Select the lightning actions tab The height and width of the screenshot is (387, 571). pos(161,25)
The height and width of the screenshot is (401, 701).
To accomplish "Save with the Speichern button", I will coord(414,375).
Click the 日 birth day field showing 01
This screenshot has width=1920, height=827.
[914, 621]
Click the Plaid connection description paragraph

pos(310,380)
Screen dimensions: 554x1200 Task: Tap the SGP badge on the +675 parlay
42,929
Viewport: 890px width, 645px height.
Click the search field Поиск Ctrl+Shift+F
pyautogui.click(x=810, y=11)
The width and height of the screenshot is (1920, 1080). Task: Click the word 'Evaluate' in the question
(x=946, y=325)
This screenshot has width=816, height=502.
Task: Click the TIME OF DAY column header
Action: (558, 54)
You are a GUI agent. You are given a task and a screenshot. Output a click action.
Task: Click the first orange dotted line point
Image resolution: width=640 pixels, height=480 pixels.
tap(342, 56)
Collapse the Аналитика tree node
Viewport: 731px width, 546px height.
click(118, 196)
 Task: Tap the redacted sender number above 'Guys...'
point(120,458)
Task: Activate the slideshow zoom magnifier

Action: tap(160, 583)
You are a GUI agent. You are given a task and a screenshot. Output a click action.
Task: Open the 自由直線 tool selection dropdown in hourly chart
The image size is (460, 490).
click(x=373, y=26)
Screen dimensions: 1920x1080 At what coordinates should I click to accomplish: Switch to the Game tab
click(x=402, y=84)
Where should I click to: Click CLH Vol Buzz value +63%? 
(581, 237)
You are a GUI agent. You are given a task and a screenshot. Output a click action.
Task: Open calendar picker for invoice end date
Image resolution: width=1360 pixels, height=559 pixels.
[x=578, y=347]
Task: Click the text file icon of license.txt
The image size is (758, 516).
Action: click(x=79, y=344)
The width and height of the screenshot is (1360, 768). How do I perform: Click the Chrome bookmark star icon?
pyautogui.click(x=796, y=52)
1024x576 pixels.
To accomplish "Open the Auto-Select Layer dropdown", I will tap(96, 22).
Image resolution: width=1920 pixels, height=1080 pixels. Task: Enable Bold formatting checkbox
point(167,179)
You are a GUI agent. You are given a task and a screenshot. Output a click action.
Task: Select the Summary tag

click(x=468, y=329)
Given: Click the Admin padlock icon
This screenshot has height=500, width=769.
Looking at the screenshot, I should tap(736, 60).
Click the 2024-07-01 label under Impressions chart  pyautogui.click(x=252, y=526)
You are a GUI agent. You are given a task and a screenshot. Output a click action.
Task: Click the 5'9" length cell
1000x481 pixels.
++++++++++
> _Aim of the task_:
Reproduce all of the items above word for word, line by line.

> _Expected answer_:
Select the lightning actions tab The height and width of the screenshot is (387, 571). pos(161,25)
The height and width of the screenshot is (401, 701).
To accomplish "Save with the Speichern button", I will coord(414,375).
Click the 日 birth day field showing 01
This screenshot has width=1920, height=827.
[914, 621]
Click the Plaid connection description paragraph

pos(310,380)
Screen dimensions: 554x1200 Task: Tap the SGP badge on the +675 parlay
42,929
Viewport: 890px width, 645px height.
Click the search field Поиск Ctrl+Shift+F
pyautogui.click(x=810, y=11)
The width and height of the screenshot is (1920, 1080). Task: Click the word 'Evaluate' in the question
(x=946, y=325)
This screenshot has width=816, height=502.
Task: Click the TIME OF DAY column header
Action: (558, 54)
You are a GUI agent. You are given a task and a screenshot. Output a click action.
Task: Click the first orange dotted line point
Image resolution: width=640 pixels, height=480 pixels.
tap(342, 56)
Collapse the Аналитика tree node
Viewport: 731px width, 546px height.
click(118, 196)
 Task: Tap the redacted sender number above 'Guys...'
point(120,458)
Task: Activate the slideshow zoom magnifier

Action: tap(160, 583)
You are a GUI agent. You are given a task and a screenshot. Output a click action.
Task: Open the 自由直線 tool selection dropdown in hourly chart
The image size is (460, 490).
click(x=373, y=26)
Screen dimensions: 1920x1080 At what coordinates should I click to accomplish: Switch to the Game tab
click(x=402, y=84)
Where should I click to: Click CLH Vol Buzz value +63%? 
(581, 237)
You are a GUI agent. You are given a task and a screenshot. Output a click action.
Task: Open calendar picker for invoice end date
Image resolution: width=1360 pixels, height=559 pixels.
[x=578, y=347]
Task: Click the text file icon of license.txt
The image size is (758, 516).
Action: click(x=79, y=344)
The width and height of the screenshot is (1360, 768). How do I perform: Click the Chrome bookmark star icon?
pyautogui.click(x=796, y=52)
1024x576 pixels.
To accomplish "Open the Auto-Select Layer dropdown", I will tap(96, 22).
Image resolution: width=1920 pixels, height=1080 pixels. Task: Enable Bold formatting checkbox
point(167,179)
You are a GUI agent. You are given a task and a screenshot. Output a click action.
Task: Select the Summary tag

click(x=468, y=329)
Given: Click the Admin padlock icon
This screenshot has height=500, width=769.
Looking at the screenshot, I should tap(736, 60).
Click the 2024-07-01 label under Impressions chart  pyautogui.click(x=252, y=526)
You are a GUI agent. You are given a task and a screenshot. Output a click action.
Task: Click the 5'9" length cell
1000x481 pixels.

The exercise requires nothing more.